● PROBLEM DESCRIPTION:
Report every line of the data that includes "World".

● SUPPLIED INFORMATION:

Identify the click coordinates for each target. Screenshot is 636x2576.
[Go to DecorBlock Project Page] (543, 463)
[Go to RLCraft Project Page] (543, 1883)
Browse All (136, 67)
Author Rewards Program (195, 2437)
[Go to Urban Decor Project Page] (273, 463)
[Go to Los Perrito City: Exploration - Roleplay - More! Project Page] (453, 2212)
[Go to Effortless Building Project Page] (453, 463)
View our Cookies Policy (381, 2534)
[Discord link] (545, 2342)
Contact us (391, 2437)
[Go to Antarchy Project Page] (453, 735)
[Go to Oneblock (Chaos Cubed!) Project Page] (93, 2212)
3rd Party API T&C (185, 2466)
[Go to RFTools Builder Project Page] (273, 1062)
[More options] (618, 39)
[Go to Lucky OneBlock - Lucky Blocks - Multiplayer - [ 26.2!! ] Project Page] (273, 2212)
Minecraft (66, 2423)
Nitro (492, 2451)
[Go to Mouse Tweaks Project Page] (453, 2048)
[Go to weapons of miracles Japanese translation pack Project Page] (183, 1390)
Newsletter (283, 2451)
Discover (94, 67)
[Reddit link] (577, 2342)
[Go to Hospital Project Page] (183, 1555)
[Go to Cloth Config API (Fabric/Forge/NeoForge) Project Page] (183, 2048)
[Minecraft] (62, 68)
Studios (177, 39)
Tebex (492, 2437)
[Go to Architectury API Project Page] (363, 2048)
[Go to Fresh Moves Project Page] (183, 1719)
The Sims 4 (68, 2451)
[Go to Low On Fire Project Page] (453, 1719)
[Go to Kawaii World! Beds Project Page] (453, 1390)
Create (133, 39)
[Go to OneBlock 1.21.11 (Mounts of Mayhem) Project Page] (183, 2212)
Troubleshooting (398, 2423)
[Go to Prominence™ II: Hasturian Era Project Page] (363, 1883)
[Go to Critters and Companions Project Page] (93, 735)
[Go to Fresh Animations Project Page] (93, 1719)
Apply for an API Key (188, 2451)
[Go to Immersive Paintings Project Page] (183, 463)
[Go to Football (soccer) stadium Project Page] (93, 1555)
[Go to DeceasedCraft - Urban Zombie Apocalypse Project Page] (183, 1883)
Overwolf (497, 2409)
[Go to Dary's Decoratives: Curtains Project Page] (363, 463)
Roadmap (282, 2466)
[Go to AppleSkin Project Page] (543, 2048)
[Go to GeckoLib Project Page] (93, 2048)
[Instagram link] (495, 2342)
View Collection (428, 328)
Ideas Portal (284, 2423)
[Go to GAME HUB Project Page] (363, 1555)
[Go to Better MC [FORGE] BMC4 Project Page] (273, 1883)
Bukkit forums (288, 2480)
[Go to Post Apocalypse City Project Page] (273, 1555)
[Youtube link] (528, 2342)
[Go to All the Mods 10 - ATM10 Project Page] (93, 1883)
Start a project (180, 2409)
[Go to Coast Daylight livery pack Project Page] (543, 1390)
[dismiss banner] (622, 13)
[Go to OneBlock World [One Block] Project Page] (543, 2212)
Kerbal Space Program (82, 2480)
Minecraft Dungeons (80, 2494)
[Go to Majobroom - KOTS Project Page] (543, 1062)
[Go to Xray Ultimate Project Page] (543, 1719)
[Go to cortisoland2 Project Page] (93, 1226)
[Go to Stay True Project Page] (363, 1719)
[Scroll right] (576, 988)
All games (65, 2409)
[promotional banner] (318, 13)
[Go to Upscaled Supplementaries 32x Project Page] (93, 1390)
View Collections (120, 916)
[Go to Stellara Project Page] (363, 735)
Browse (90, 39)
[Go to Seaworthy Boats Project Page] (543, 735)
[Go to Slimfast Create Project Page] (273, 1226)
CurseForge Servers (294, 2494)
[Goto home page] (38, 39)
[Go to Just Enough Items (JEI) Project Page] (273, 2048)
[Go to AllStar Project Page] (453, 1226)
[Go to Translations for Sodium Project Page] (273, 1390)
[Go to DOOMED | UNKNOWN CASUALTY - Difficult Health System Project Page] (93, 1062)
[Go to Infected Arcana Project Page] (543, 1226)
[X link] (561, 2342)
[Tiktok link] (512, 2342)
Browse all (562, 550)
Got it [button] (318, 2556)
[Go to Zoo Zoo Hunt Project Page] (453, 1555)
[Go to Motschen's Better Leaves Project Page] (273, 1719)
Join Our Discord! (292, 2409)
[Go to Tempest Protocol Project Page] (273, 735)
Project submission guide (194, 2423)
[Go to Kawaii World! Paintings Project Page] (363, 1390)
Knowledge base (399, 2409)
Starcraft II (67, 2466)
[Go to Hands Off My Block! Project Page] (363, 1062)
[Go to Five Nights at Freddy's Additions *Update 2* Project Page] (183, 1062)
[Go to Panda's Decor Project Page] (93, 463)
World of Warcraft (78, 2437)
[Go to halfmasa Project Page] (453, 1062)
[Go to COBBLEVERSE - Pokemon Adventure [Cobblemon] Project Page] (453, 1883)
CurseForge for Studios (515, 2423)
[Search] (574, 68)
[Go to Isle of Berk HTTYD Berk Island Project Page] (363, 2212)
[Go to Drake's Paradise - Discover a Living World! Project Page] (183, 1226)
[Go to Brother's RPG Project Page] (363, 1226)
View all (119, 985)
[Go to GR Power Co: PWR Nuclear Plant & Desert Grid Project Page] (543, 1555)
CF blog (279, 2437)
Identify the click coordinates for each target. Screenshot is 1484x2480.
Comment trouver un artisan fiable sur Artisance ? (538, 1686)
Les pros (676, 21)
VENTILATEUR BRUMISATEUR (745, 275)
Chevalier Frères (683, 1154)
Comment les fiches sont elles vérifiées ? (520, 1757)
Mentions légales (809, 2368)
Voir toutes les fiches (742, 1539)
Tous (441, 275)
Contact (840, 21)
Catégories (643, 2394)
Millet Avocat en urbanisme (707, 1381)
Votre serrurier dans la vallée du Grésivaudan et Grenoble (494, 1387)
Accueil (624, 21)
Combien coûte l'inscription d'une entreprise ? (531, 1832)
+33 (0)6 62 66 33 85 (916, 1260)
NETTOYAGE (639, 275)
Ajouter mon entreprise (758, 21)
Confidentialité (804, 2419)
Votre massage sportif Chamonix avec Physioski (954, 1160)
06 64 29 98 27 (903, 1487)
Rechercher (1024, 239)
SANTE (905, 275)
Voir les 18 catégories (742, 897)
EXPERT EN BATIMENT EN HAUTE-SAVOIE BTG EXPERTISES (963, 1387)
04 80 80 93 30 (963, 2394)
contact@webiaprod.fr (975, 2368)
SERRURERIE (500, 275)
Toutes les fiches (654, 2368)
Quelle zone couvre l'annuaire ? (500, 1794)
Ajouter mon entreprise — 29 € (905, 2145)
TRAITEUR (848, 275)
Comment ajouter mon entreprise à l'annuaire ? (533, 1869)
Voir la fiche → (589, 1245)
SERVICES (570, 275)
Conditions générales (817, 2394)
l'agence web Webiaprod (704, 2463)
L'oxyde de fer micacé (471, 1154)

● OUTPUT:
[Go to Kawaii World! Beds Project Page] (453, 1390)
[Go to OneBlock World [One Block] Project Page] (543, 2212)
[Go to Kawaii World! Paintings Project Page] (363, 1390)
World of Warcraft (78, 2437)
[Go to Drake's Paradise - Discover a Living World! Project Page] (183, 1226)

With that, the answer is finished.